Now, while this is nice, I think we can probably make it even cheaper and more resilient. The Power E950 based on Power9 processors was considerably cheaper than a single node of the Power E980. A Power E950 with 48 cores running at 3.15 GHz would have delivered around 610,000 CPWs if it could have supported IBM i, and cost around 46 cents per CPW to buy at a cost of $282,636 for a machine configured with 2 TB of main memory. You could boost the memory to 4 TB, but it would have been a lot more expensive using 128 GB CDIMMs.
If you want to have a 2 TB memory footprint (or more than that) and 240 cores with support for 1,000 partitions, then the Power E1050 is going to be considerably cheaper than the Power E1080. Let’s so some math. Using the Power10 dual chip module (DCM), IBM will be able to get 120 SMT8 or 240 SMT4 cores into a single four-socket machine, and SMT4 threading is going to be fine for a lot of people. Depending on the clock speeds, that 240 core Power E1050 machine using SMT4 threading will deliver somewhere around 3.74 million CPWs and will scale up to 16 TB of main memory, just like the Power E950 did, using 256 GB memory sticks. This machine might cost $600,000 to $700,000 for the base processor and memory instead of $2.8 million like the Power E1080. Now we are talking 16 cents to 19 cents per CPW to buy it. Call it a third as expensive as a CPW on a Power E1080.
Here is where it gets interesting, and where we assume the economics work out in favor of hybrid memory clusters of Power10 machinery.
Imagine taking a bunch of two-socket Power 1022 machines that have 60 Power10 cores per socket using the DCMs, or 120 cores per machine. Equip them with no memory and no flash. Plunk a Power E1050 in the middle of a hub and spoke memory network, with spokes going out to, I dunno, ten, twenty, or thirty Power E1022s. Call it three dozen for fun. Each of those Power E1022s has 120 SMT cores and can support 1,000 logical partitions (I sincerely hope), which is the upper limit of PowerVM. (It would be nice if the upper limit really was 20 LPARs per core, and that these machines could have as many as 2,400 partitions per box and that the Power E1080 could do 4,800 partitions because it has 240 cores; ditto for the DCM, Power10 SMT4 version of the Power E1050.) Anyway, given the current PowerVM limits, ten of these Power E1022s would have a total of 1,200 cores with a maximum of 10,000 partitions, with an aggregate of 15.55 million CPWs, and would probably cost maybe $1.3 million for all the processing in all of these boxes. Add in the PowerE1050 as the memory hub and the big iron machine to do large (but short run) batch work, you add another 3.74 million CPWs and another $600,000 in cost. The combined memory area network of systems has 19.3 million CPWs and costs $1.9 million for the base hardware; even if storage and networking costs another $1 million, you are under $3 million to deliver a system that can support 11,000 total partitions and do a lot of work.
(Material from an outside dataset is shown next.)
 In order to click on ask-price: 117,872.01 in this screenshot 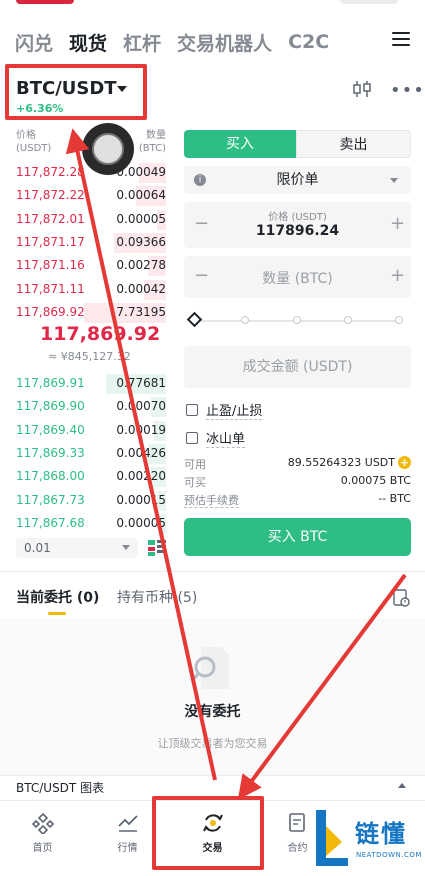, I will do `click(50, 218)`.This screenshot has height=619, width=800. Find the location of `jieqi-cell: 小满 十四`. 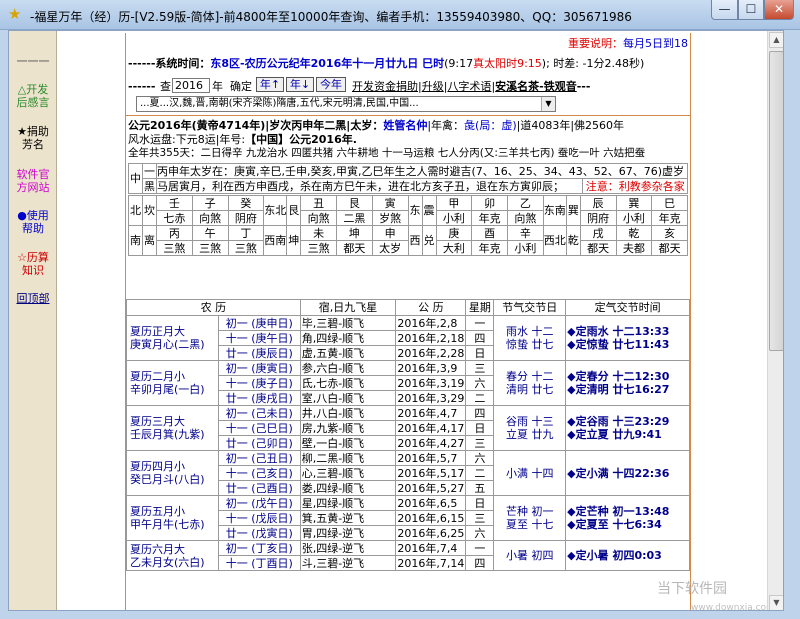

It is 32 percent less expensive to buy the base systems in the memory network cluster than buying a single Power E1080, and it has 3.7X more aggregate performance and can still handle the occasional big load and a lot of little loads.
And because it is a shared utility, you can interleave the work of multiple customers across a lot of different time zones across all of this infrastructure.
This is what I would do if I was building an IBM i cloud.